Keller and I had to decide on the strength of our party. ‘Our assumptions may be wildly wrong, but as they’re all we’ve got to go by we must stick to them,’ I said. ‘We’re assuming that Gustav Braunschweig has taken Apfel to the Arctic for some purpose that we don’t yet understand, though in a sense that doesn’t matter because what does matter is to find him before June 30. My further assumption is that he had made up his mind to sail to the Arctic voluntarily, but was put on board Apfel somehow or other by other people, and made, or persuaded, to sail with them. He must have at least two others on board with him, possibly as many as four – I don’t think there can be more than four, because the dinghy would have been a bit crowded and more noticeable. Whether he knows it or not – we still don’t know whose side he’s on – his companions include at least one person who is determined to murder him. I think it’s more likely that the whole crew are related to our murder-group x and in the plot to do away with Braunschweig, but we don’t know that. What we must take into account is that up to four people may be hostile, ready to use any violence to resist our attempt to rescue Braunschweig.’

‘We must assume that they will be armed,’ Keller said.

‘Yes. On the other hand we should have the advantage of complete surprise, and our helicopter will be much more manoeuvrable than their boat. A party of six should be enough to deal with them.’

‘Including the pilot and co-pilot?’

‘That’s a point. We might want to send back for reinforcements, and we couldn’t risk both pilots being injured. But we could use one of them.’

The matter was settled for us by the size of the helicopter which the Air Force wanted to use. It had to be transported to Gould Bay, and the machine judged most suitable was a smallish one with a carrying capacity of six people, including the pilot. The experts considered that Ruth could safely be added, so with Keller and me and the two pilots we could take two other men. There was some discussion about whether they should be airmen or police, and it was decided that as this was a police operation they had better be policemen. Keller selected two men from Hamburg. The big transport plane would have an Air Force crew augmented by half a dozen extra men, so that if necessary the helicopter could be sent back for help. The expedition was to carry a doctor and, partly, perhaps, out of politeness to Ruth, a nurse. They would stay at Gould Bay while we went forward with the helicopter.
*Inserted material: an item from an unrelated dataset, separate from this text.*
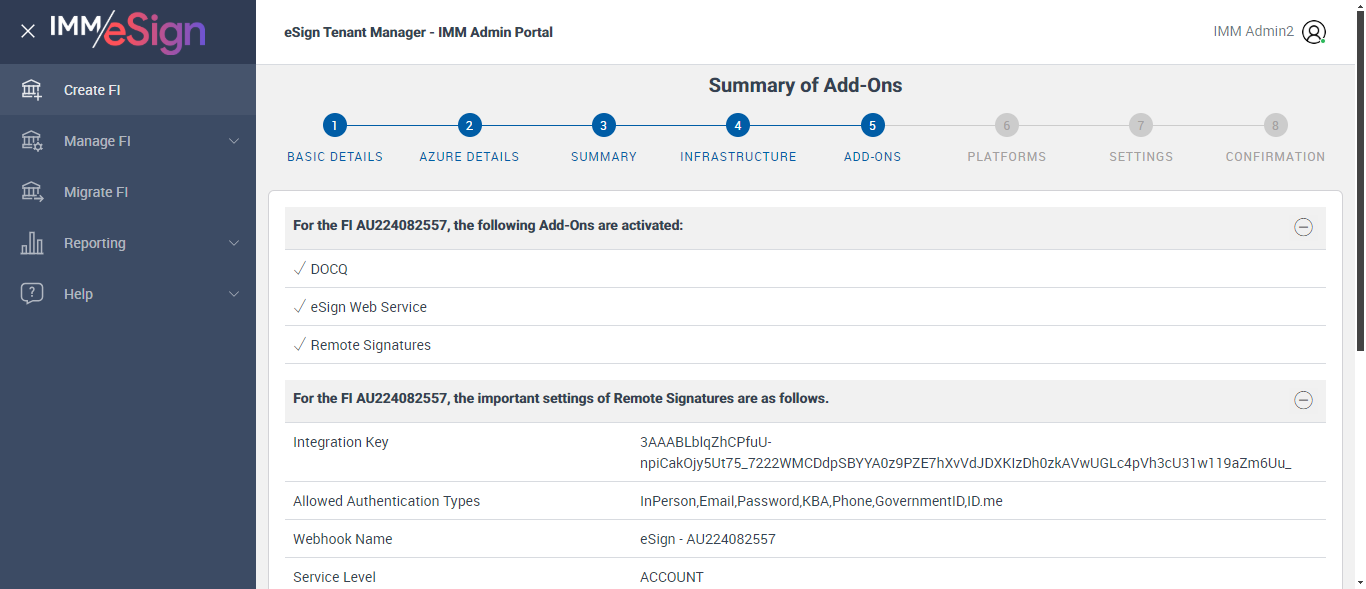Return to step 4 Infrastructure
Image resolution: width=1366 pixels, height=589 pixels.
(x=738, y=126)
While these arrangements were being made an aircraft was dispatched to Gould Bay to inspect the landing site. We used the time collecting kit and studying everything we could get hold of about the region. Kit was not much of a problem, for the Air Force equipped us with the most up-to-date survival clothing, specially designed for air crews who might be forced down in conditions of extreme cold. It was light, comfortable, completely weatherproof and beautifully warm.

Weapons had also to be selected. All of us, including Ruth, were to carry small automatic pistols, and we decided to take rifles as well. We might have no need of such armament, but if we didn’t need rifles they could be left in the helicopter, and if by any chance we did need them it would be as well to have them with us. Keller’s Hamburg men were police marksmen, and he and I could both handle a rifle. The helicopter carried its normal complement of machine guns, so we should be a heavily armed party if it came to a fight.